*** Opening Supplied information ***

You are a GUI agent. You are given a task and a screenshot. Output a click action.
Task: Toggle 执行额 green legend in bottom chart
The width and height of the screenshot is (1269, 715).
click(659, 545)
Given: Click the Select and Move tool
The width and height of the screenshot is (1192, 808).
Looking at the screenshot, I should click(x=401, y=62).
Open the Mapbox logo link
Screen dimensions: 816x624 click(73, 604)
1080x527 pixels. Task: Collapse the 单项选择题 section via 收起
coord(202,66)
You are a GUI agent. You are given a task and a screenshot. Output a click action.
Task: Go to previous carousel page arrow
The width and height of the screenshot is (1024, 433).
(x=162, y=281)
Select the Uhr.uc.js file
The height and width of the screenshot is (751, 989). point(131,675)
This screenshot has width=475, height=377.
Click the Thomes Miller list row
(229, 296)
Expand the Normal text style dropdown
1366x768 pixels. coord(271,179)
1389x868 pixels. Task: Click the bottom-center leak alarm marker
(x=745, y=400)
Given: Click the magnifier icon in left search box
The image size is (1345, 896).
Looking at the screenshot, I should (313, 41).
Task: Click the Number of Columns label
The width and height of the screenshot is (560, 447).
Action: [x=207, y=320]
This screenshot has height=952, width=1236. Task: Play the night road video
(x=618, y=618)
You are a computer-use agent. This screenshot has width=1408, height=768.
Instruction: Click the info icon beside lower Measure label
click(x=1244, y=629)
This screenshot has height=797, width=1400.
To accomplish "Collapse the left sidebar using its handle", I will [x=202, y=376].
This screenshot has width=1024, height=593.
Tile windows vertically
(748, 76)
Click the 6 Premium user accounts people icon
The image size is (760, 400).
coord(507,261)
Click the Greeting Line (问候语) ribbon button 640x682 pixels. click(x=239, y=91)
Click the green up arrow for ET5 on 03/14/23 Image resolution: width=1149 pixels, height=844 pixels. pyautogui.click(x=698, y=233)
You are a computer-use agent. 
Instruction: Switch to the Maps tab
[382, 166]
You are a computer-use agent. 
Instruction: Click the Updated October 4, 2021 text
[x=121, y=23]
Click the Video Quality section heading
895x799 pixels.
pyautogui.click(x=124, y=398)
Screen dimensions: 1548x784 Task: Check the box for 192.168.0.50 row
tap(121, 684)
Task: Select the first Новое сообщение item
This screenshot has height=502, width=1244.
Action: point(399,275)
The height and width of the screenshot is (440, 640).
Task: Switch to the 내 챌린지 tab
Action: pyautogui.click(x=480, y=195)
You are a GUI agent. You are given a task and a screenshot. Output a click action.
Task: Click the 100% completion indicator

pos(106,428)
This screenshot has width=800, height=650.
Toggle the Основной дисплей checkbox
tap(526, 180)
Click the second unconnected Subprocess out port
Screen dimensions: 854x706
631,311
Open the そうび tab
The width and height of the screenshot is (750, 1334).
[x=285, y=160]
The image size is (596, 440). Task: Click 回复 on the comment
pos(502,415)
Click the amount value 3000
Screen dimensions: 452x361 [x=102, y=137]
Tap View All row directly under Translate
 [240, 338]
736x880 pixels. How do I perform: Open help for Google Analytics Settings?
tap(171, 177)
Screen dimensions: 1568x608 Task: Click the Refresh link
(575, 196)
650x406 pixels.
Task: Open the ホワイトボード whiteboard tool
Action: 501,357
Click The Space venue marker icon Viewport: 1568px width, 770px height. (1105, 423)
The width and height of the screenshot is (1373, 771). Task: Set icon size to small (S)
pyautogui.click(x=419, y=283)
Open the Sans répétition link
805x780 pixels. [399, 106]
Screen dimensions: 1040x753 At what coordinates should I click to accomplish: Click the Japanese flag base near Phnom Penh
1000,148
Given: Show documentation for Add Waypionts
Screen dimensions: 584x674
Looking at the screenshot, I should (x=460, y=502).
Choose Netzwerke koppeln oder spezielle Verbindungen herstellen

*** Closing Supplied information ***

All that should be written out is the stretch of lines above between the one holding "Given: Click the magnifier" and the one holding "You are a computer-use agent. This", inclusive, exactly as given.

Expected answer:
Given: Click the magnifier icon in left search box
The image size is (1345, 896).
Looking at the screenshot, I should (313, 41).
Task: Click the Number of Columns label
The width and height of the screenshot is (560, 447).
Action: [x=207, y=320]
This screenshot has height=952, width=1236. Task: Play the night road video
(x=618, y=618)
You are a computer-use agent. This screenshot has width=1408, height=768.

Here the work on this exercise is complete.